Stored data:
▶

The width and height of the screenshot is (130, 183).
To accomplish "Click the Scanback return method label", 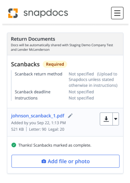I will click(39, 74).
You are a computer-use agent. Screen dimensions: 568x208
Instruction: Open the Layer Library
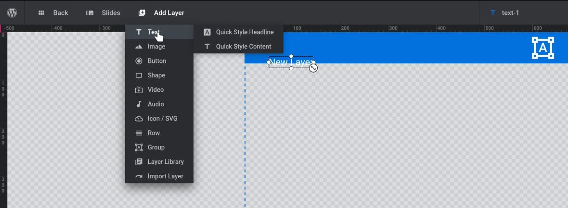[165, 162]
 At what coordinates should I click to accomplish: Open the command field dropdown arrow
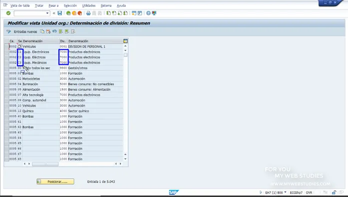47,13
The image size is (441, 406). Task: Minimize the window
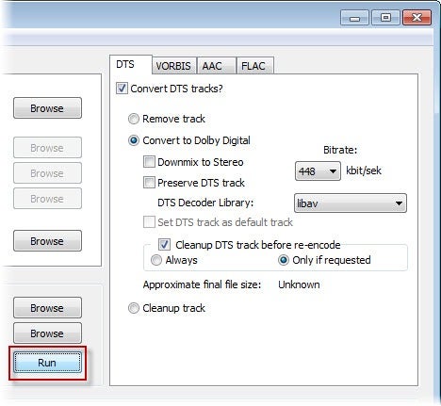354,18
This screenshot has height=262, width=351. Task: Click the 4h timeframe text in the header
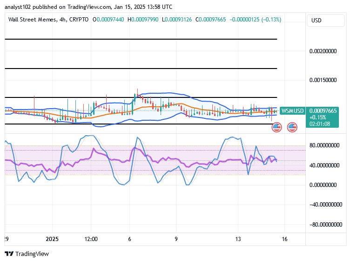(62, 20)
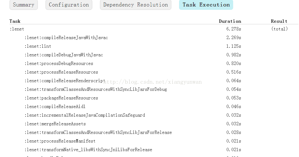Image resolution: width=299 pixels, height=157 pixels.
Task: Select the mergeReleaseAssets task row
Action: 55,124
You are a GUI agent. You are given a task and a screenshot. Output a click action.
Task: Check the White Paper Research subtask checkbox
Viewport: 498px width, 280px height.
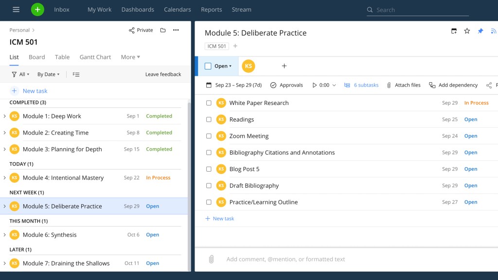(209, 103)
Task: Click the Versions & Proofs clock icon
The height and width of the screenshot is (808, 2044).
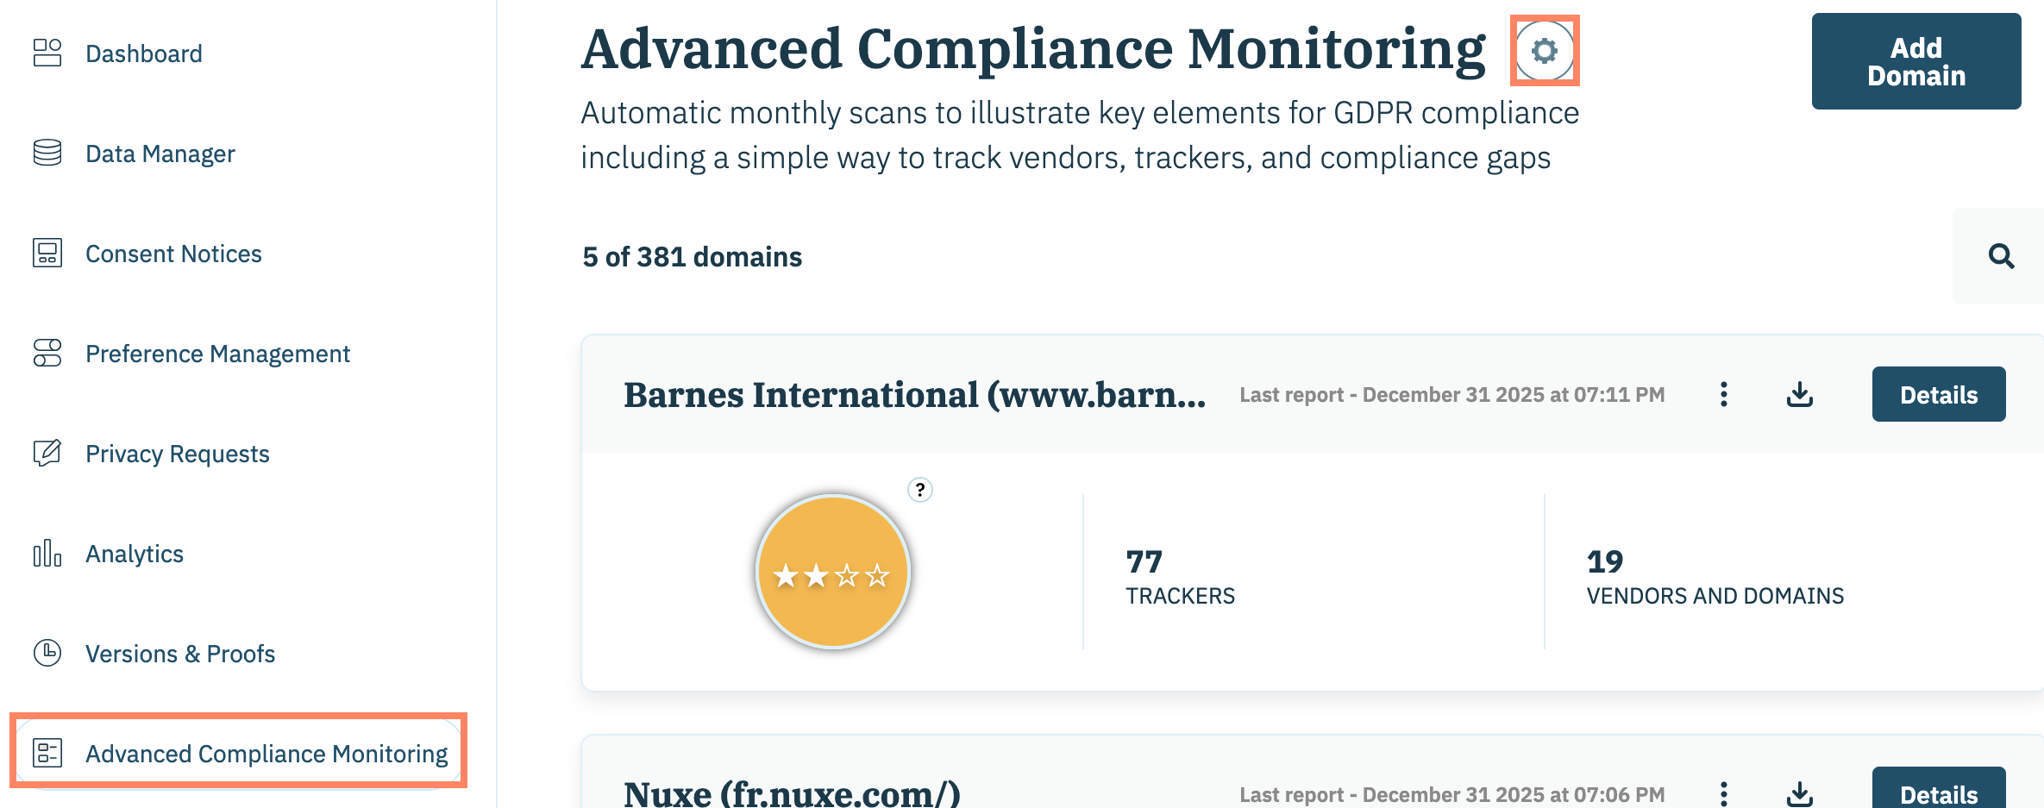Action: (x=47, y=653)
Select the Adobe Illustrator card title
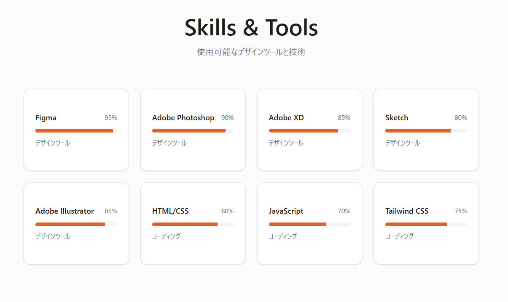508x302 pixels. coord(65,211)
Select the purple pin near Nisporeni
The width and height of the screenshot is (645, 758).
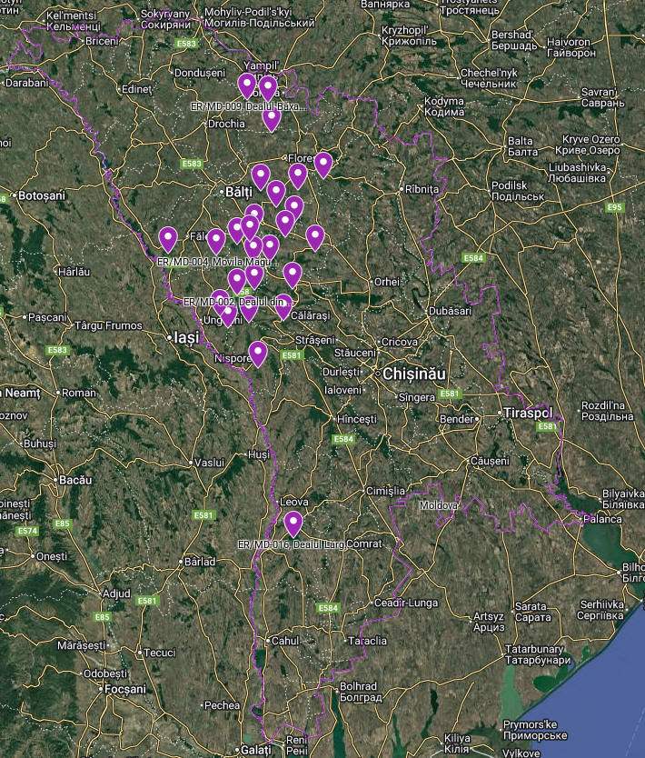(258, 353)
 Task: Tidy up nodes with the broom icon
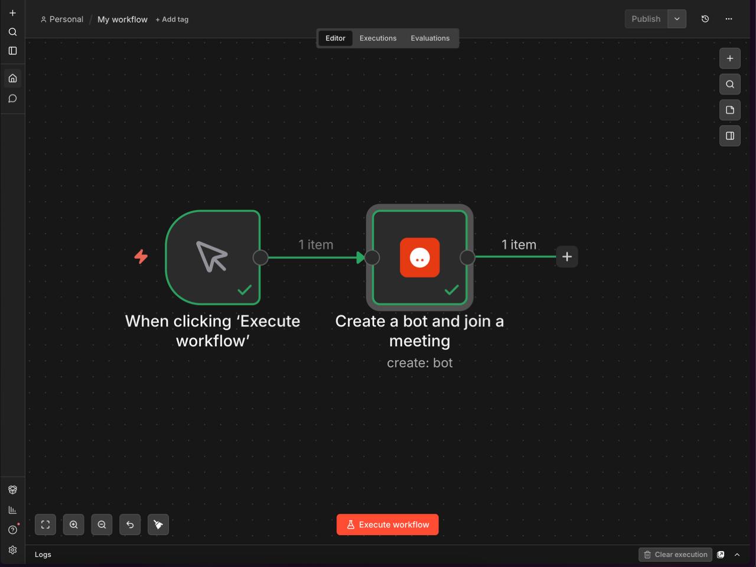[x=158, y=525]
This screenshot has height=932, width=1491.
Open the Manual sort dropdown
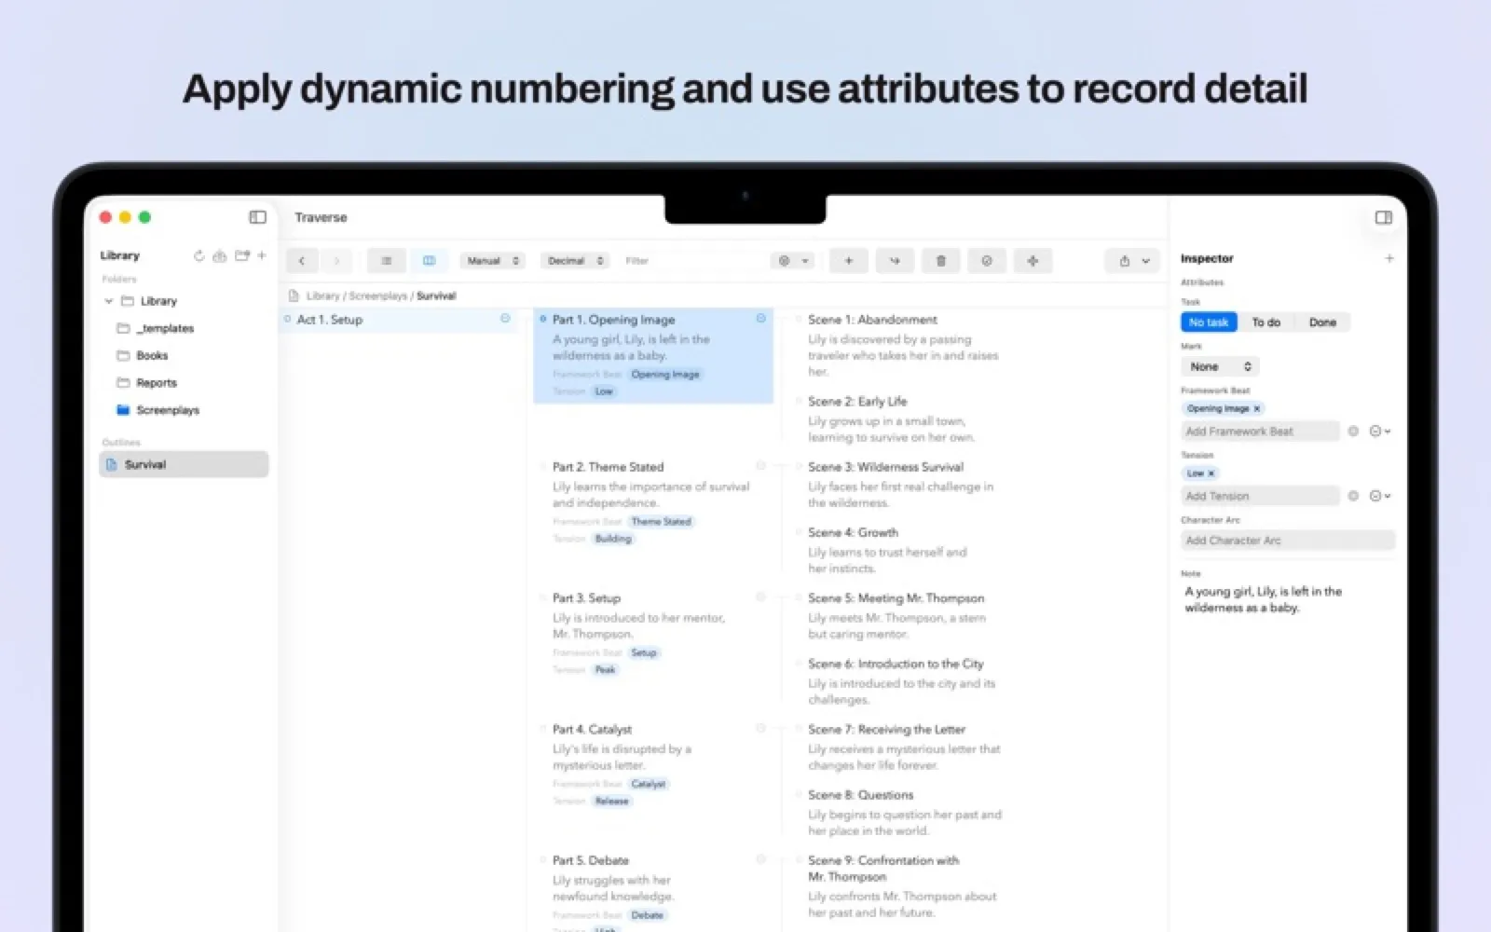click(493, 261)
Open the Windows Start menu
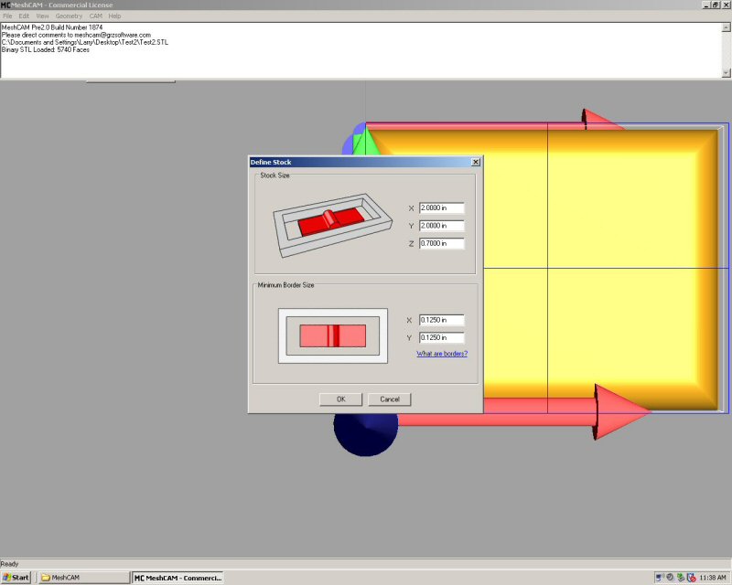Screen dimensions: 732x585 [16, 578]
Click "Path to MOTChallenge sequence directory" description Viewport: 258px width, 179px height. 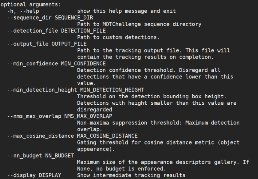[x=139, y=24]
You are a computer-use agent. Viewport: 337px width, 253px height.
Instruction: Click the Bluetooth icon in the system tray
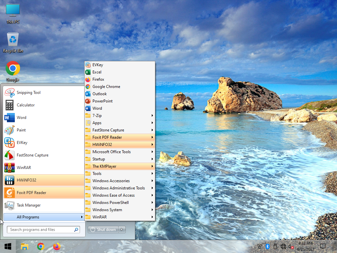point(267,246)
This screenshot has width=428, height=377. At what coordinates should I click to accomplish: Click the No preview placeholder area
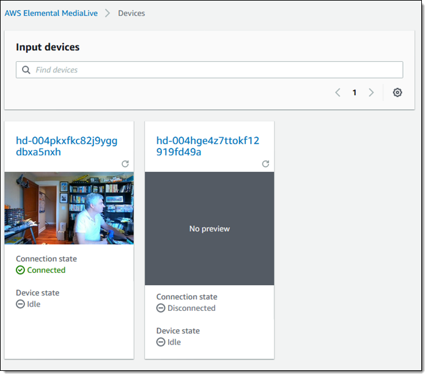(209, 228)
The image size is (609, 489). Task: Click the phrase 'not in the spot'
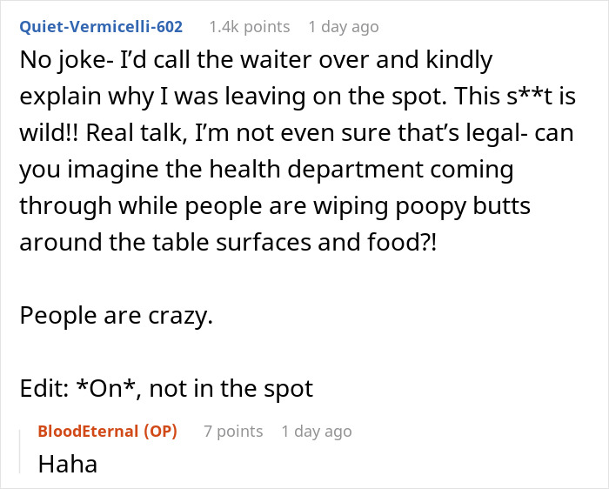tap(231, 389)
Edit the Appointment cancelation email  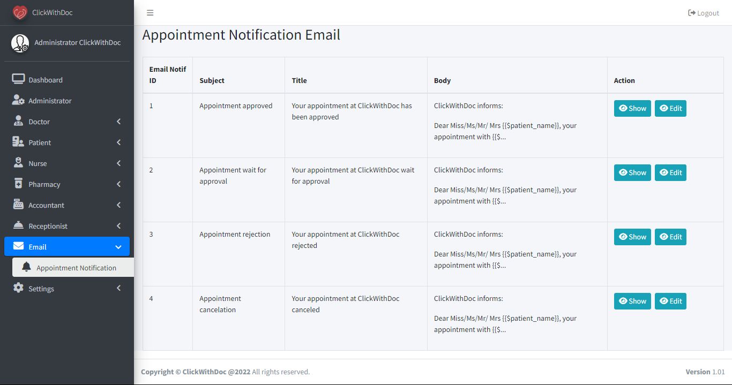(x=670, y=301)
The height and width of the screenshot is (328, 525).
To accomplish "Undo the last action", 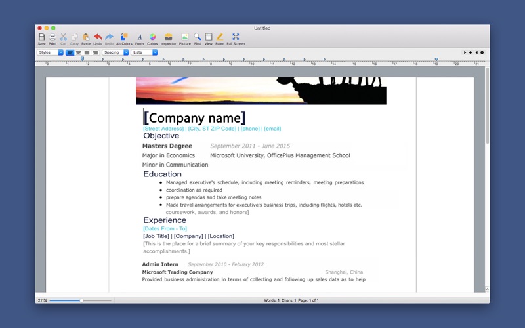I will click(98, 38).
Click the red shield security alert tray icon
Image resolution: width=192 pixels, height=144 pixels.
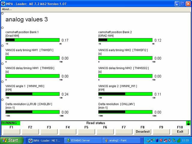(161, 140)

◀

* [Work item] Look through the entries above and list every line containing "agent".

* [Written response]
You are a computer-use agent. Screen dimensions: 568x208
You are a GUI agent. You are given a task and a screenshot. Output a click action.
You are a computer-use agent. Viewport: 337px width, 253px height.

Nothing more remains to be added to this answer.